Jason Walnut 8 out of 10
A bafflingly beautiful and brilliantly bizarre record
Folk Art begins with 'Bad Dreams Part 1', a bite sized portion of wacky noise terrorism straight out of a Beach Boys 'Wild Honey/Smiley Smile' interlude. With 'Part 2' closing the album intrigue begins to build as to what's to be found between these two instrumental bookends.
'Angel at the Dawn' is a glorious mix of ummpha horns, plucked strings and floaty vocals that transport the listener to a spurious place just this side of Trumpton. 'Southern Misfortune' introduces great male vocal harmonies into Folk Arts' jolly waltz / Hovis advert world.
Listen to 'Chicken Coop' and along with the first appearance of a regular drumbeat should come a huge smile to your face (and for the more adventurous) an opportunity to shake a tail feather.
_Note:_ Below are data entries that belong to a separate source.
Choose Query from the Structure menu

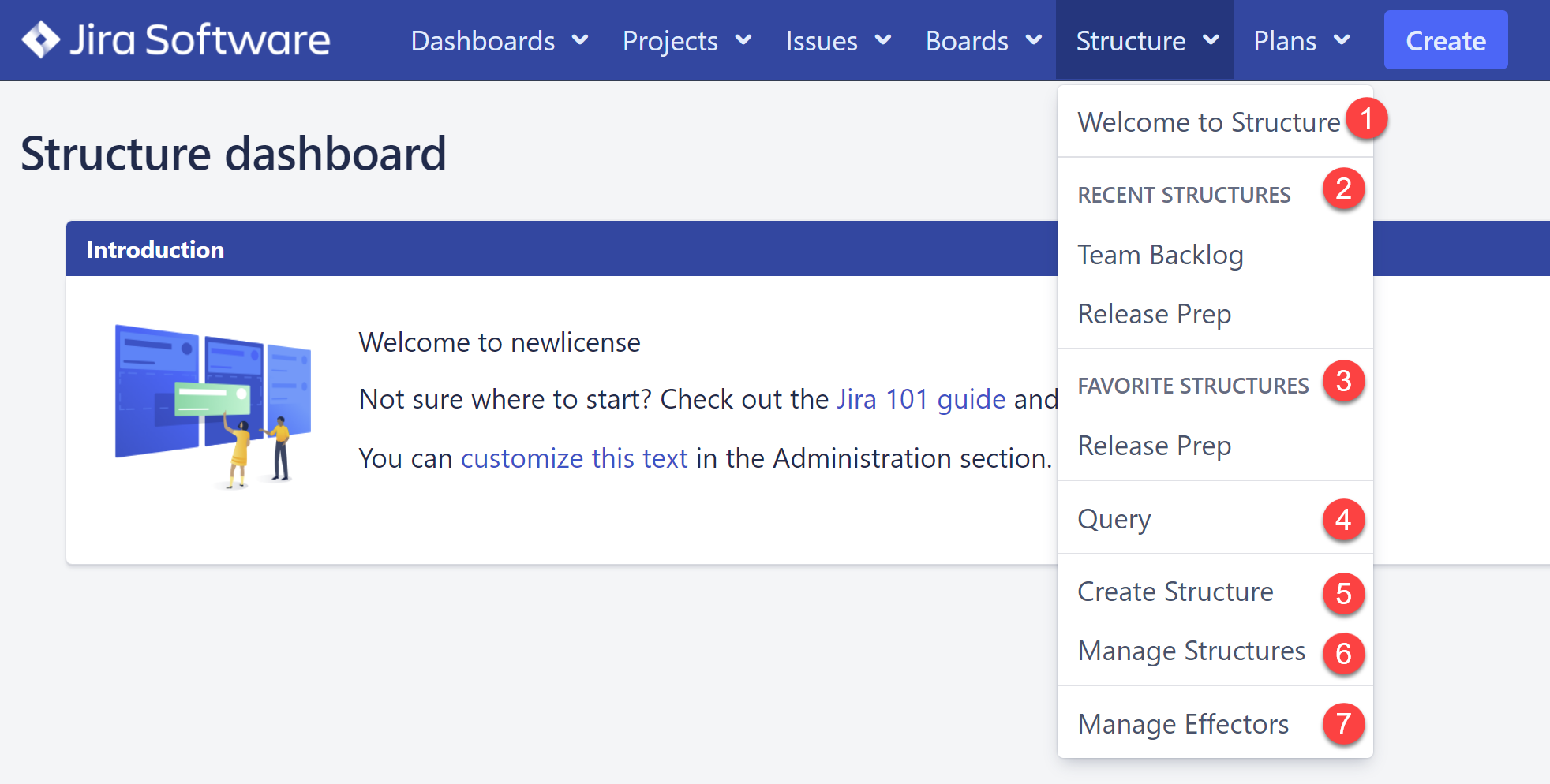click(1114, 519)
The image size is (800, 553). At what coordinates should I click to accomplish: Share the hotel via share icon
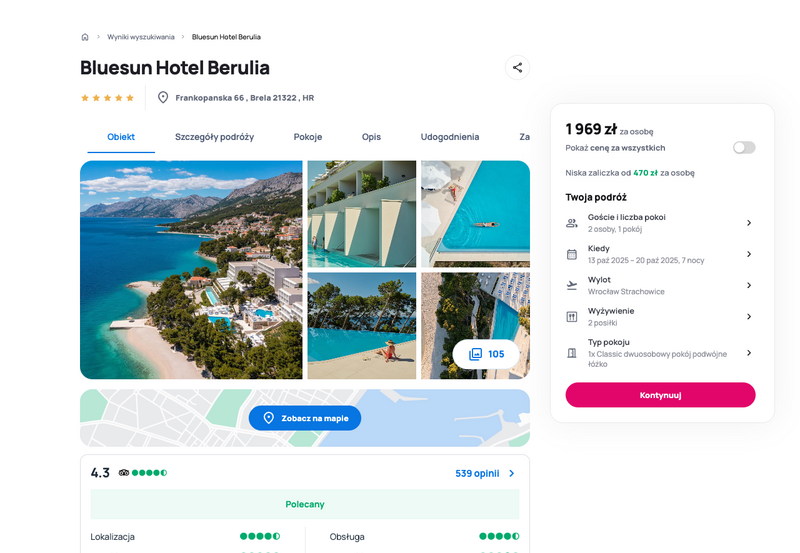[x=517, y=67]
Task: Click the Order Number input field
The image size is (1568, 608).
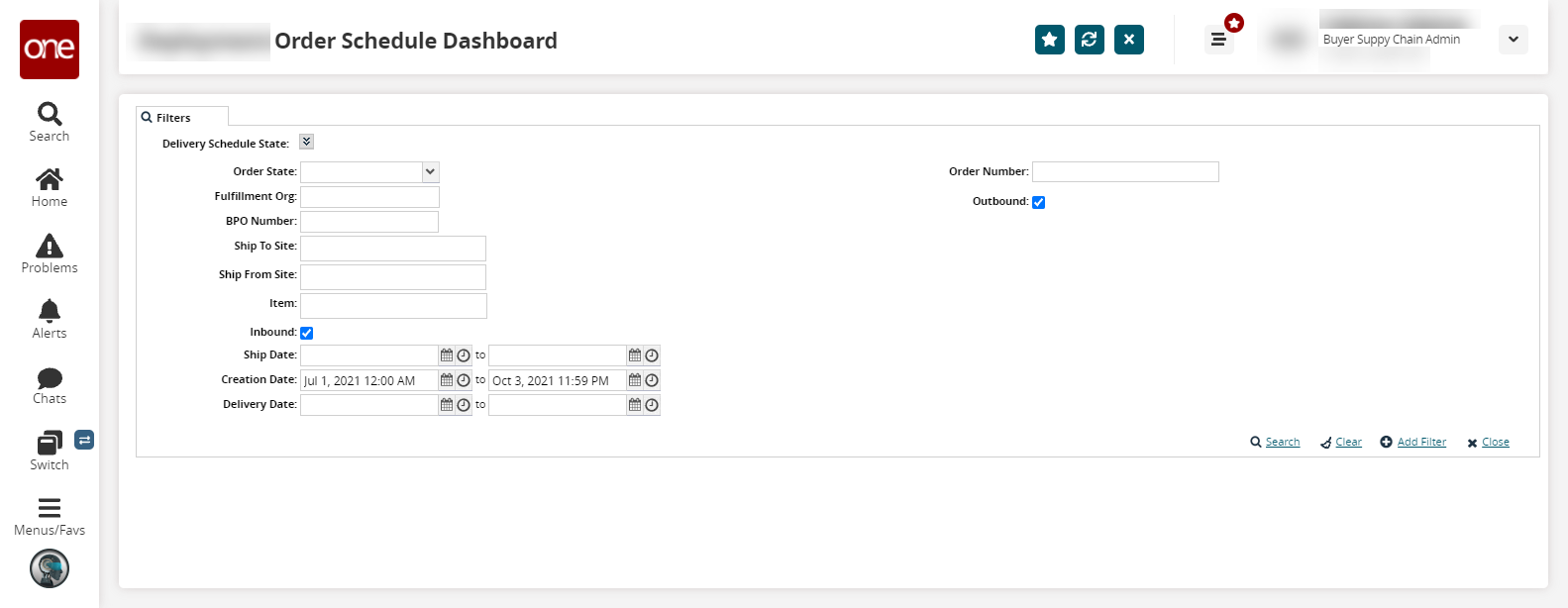Action: point(1125,172)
The spacious 'Stairs' is a classic guitar and mandolin love affair. Veering towards Laura Cantrell territory, the track is filled with delicious sentiment, “Where have you gone? I've looked so hard for you, I hope you won't be long.”
Banjo and bass clarinet fill 'Song Mill', whilst 'Instrumental Breakdown' leads to the conclusion that somewhere a summer fete is missing a band. 'Admirable Admiral' is a sing-a-long affair which could be the distant cousin of Leonard Cohen's 'Passing Through'. 'Christmas Riff' sees an all hands on deck jam around a Simon and Garfunkle classic.
"Slow down you're moving too fast..."Over far too quickly, "Folk Art" is a delightful listen.
Ruth Minnikin's genius lies in her mastery of the understated. Recorded in two days and mixed in 24 hours, Folk Art is a no-muss-no-fuss album that delivers. Minnikin's gently warm, rich vocals and distinctive tone set her apart from other female folkies. The songs amble along at a relaxed pace, with "Southern Misfortune" hinting at Minnikin's touchier country side, and her sense of clever wordplay comes out in "Admirable Admiral." Minnikin is ably backed by members of The Guthries and The Heavy Blinkers, including her brother, Gabe Minnikin. Gentle touches of bassoon, horns and bass clarinet complement the guitar and banjo sounds in lieu of a bass guitar or string bass, which contribute to a thoroughly enjoyable listening experience.